Wednesday, May 16, 2007

Gittins recants.

And how! He doesn't say so in the article itself, but he has written a repudidiation of everything he has written about fiscal policy in the past.

The days of fiscal policy (the budget) being used for macro management are long gone and we'd better get used to it.

I am completely unconvinced, and much more persuaded by the Macquarie Bank's Rory Robertson who in an email to clients has rubbished the idea that the government should give up on fiscal policy.

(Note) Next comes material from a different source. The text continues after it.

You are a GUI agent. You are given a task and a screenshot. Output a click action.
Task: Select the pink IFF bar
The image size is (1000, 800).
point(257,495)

Who was it last year who invented the catchy story - again doing the rounds today - that tax cuts and increased public spending are not expansionary in an economy that is being hit by an extraordinary terms-of-trade surge, as long as the Budget surplus is projected to remain steady near 1% of GDP? The size of no-policy-change surpluses is irrelevant, somehow the story goes. Going the other way, we should believe that tax hikes would not be contractionary if commodity prices slump big-time down the track, as long as they are large enough to keep the Budget surplus steady near (that now-magical) 1% of GDP? I don't think so.

I would make fiscal policy really work - give it to an independent authority such as the Reserve Bank who would adjust one tax rate (say, the GST or the Medicare levy) monthly as needed.

Nicholas Gruen is among those who have made this suggestion (and in his case got the Business Council to propose it!).